Una manifestazione (come già anticipato, Qui Articolo), organizzata dai sindacati (Fp Cgil, Cisl Fp, Uil Fp, Fenalt e Nursing Up), dopo richieste di incontri, di approfondimento, di cambi di passo avanzate nei mesi dai sanitari, per lanciare un grido di allarme sullo stato di salute della sanità trentina. Il tutto mentre il nostro territorio, pur piazzandosi al primo posto per quanto riguarda la qualità nella vita in un recente rapporto de La Sapienza (Qui Articolo), si posiziona in fondo alla classifica proprio per quanto riguarda la voce sanità. “Sono un infermiere dell'Azienda da 30 anni – dice Fabio – ed oggi siamo qui a manifestare per la carenza di personale sanitario, che si sta tramutando in una grossa crisi per la sanità trentina”. Una situazione nota da tempo, dice Fabio, nel sottolineare come nei prossimi anni si verificherà un nuovo calo 'drastico' con circa 1000 nuovi pensionamenti, ma che la politica trentina non starebbe affrontando in modo adeguato: “Da parte della Giunta in questo momento non c'è nessuna iniziativa per poter rendere attrattiva l'attività dell'infermiere né per trattenere il personale infermieristico che lavora in Trentino.
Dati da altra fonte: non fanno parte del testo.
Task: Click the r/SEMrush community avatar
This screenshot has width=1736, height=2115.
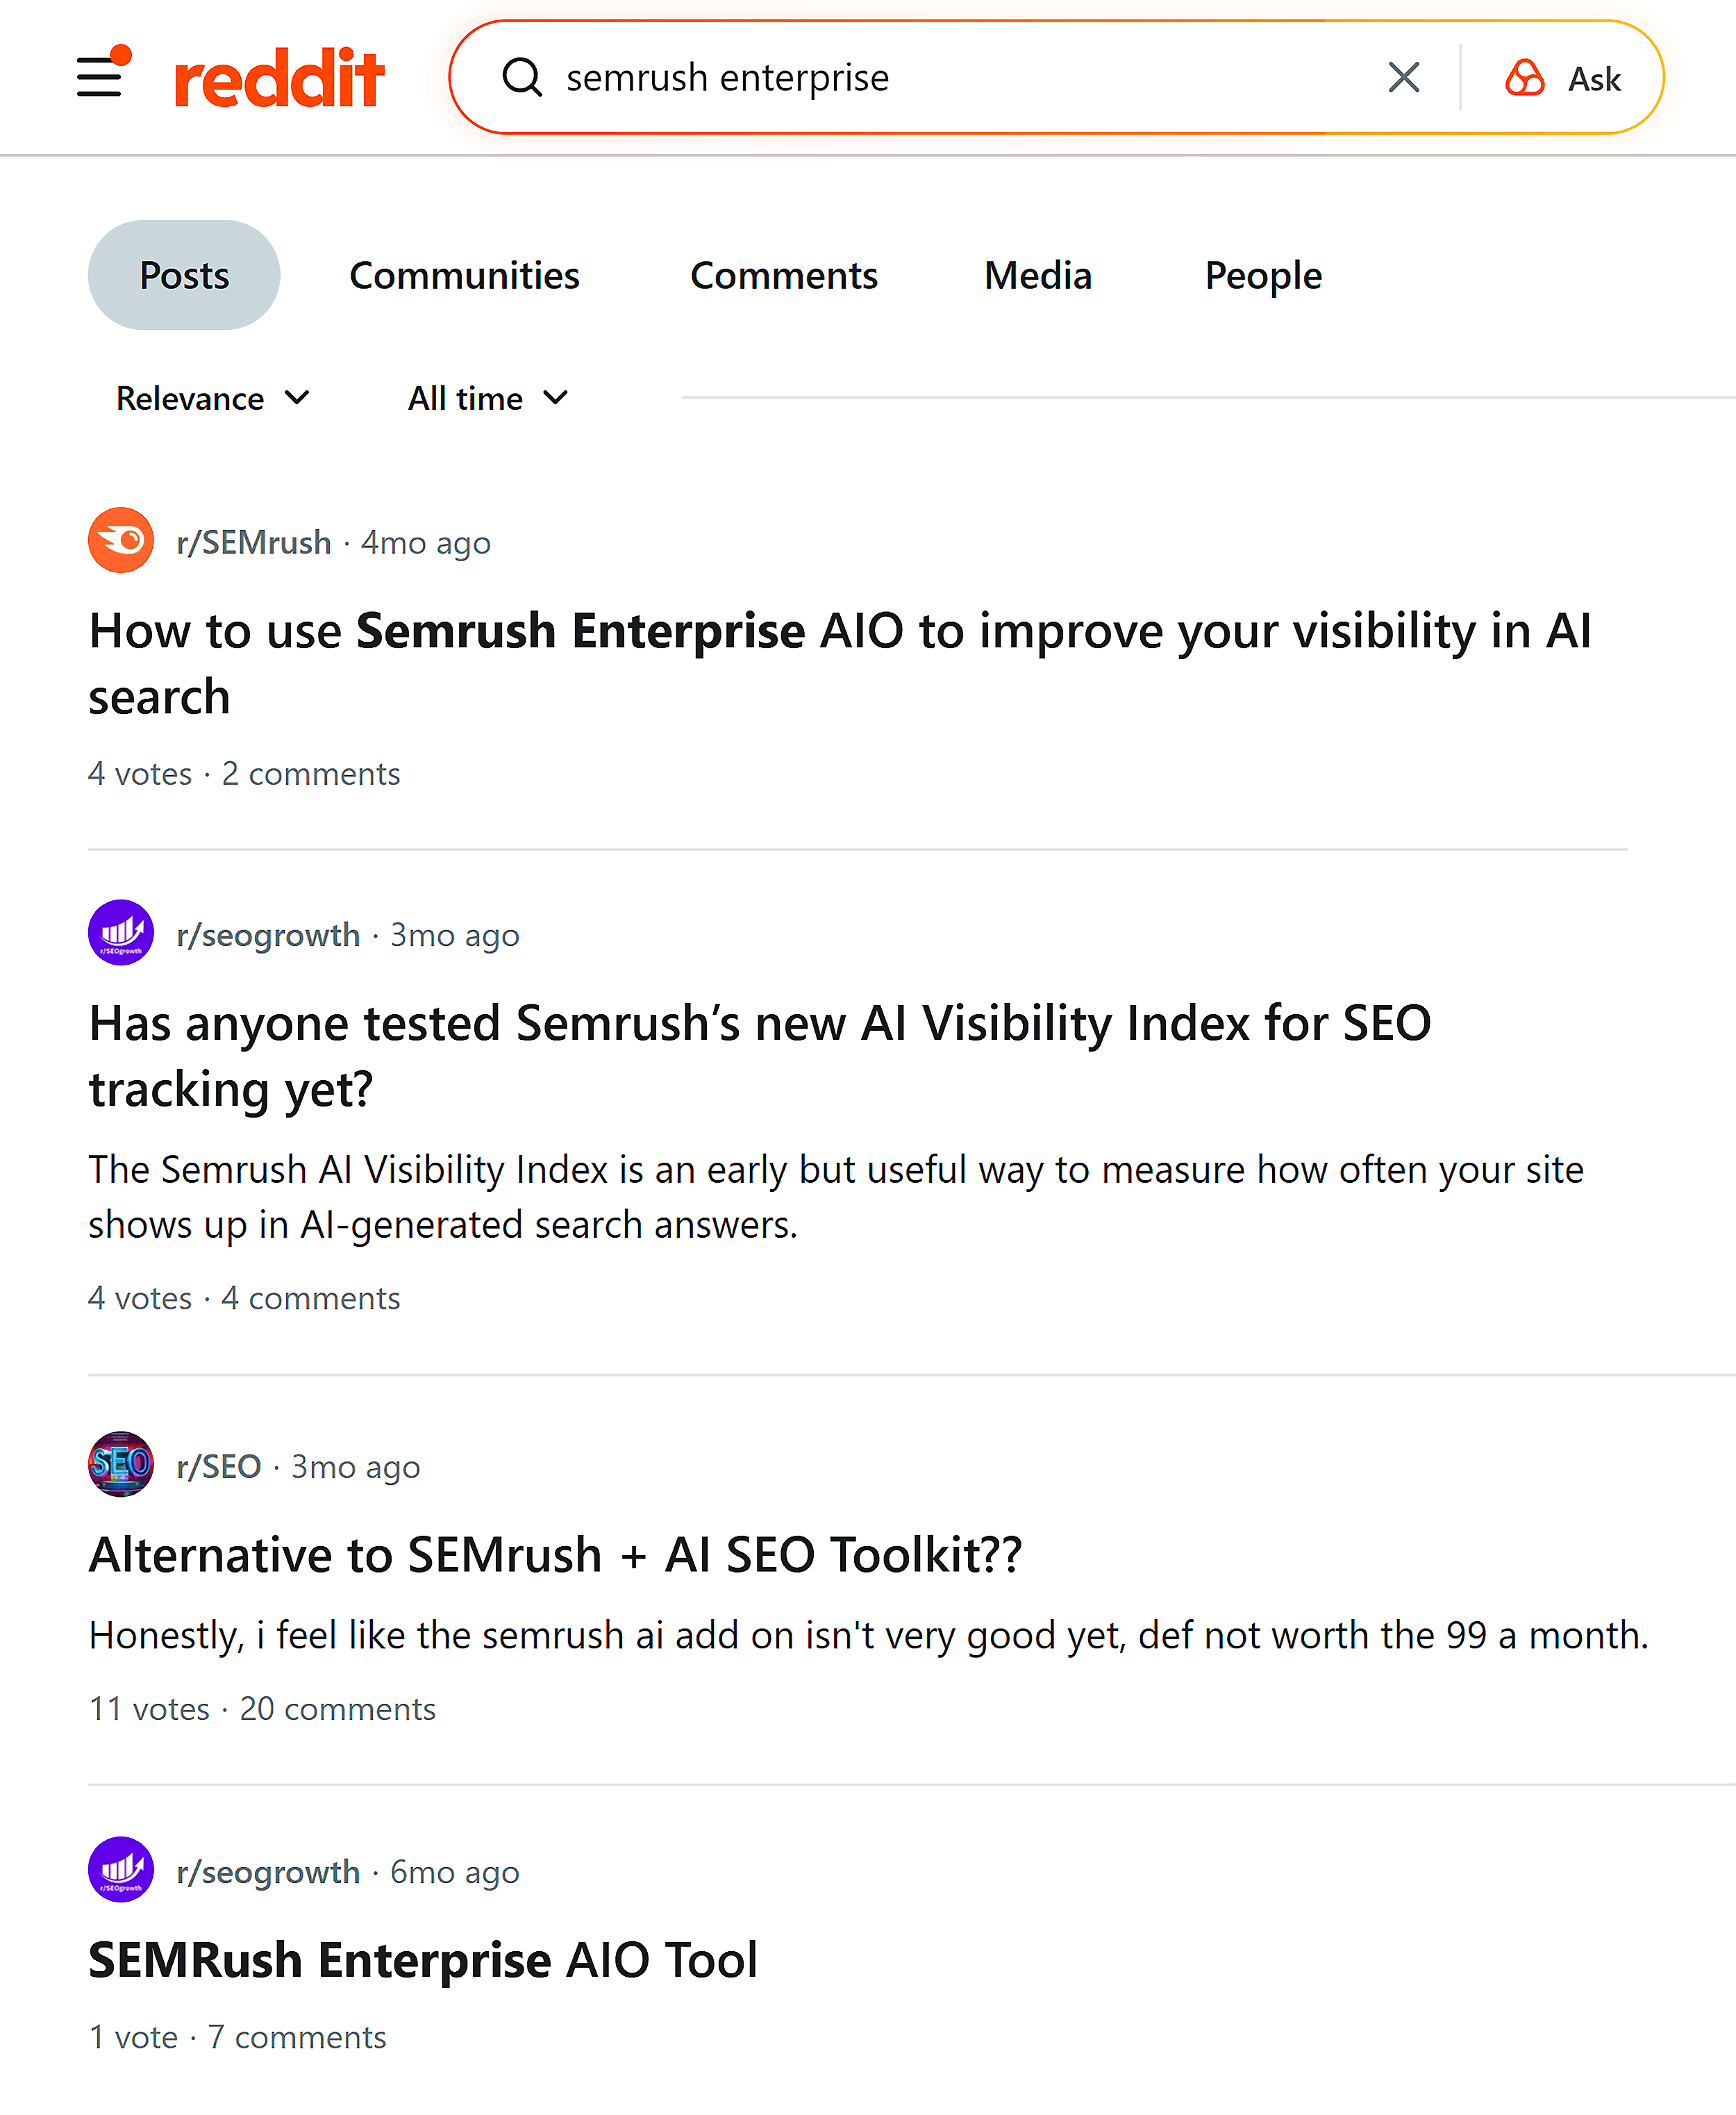Action: pyautogui.click(x=121, y=541)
In Azienda il 30% del personale viene da fuori Provincia, e molti in questa fase stanno cercando di avvicinarsi alle loro Regioni”.
“C'è un grandissimo malcontento e una grave mancanza di personale – dice invece Michele, un operatore socio-sanitario –. Oggi l'Oss nei vari reparti subisce un forte stress psico-fisico, dovuto anche al fatto che durante i lavori gli operatori vengono spostati in altri reparti per svolgere altre attività, in quanto all'interno dell'Unità operativa stessa manca personale. È un dispendio di energia non indifferente, senza toccare il discorso sicurezza, visto che tra le varie Unità operative ci sono diverse dinamiche e una diversa organizzazione interna: chiediamo alla Provincia di incentivare di più le assunzioni”.
Serena, una Oss al blocco operatorio dell'ospedale San Carmine di Rovereto, parla invece di grossi problemi anche sul fronte dell'organizzazione: “Specialmente per quanto riguarda il fabbisogno degli anestesisti. Nonostante il rientro anticipato dei sanitari sospesi voluto da questo governo, non si riesce a coprire quello il bisogno di professionisti. Il livello di sindacalizzazione poi è basso, ma in questa fase c'è bisogno della spinta delle organizzazioni sindacali per avere una voce forte”. “Abbiamo carenza di personale in vari ambiti – sottolinea infine Roberto, un tecnico della prevenzione nei luoghi di lavoro – dalla radiologia all'anestesia all'infermieristica fino agli ambiti amministrativi. Una carenza che porta difficoltà organizzative e anche nel dare risposte all'utenza. Oggi siamo in piazza per chiedere impegni alla politica, per un adeguamento del personale, per dare risorse economiche aggiuntive per qualificare e per riconoscere le professionalità impegnate seriamente all'interno della sanità trentina”.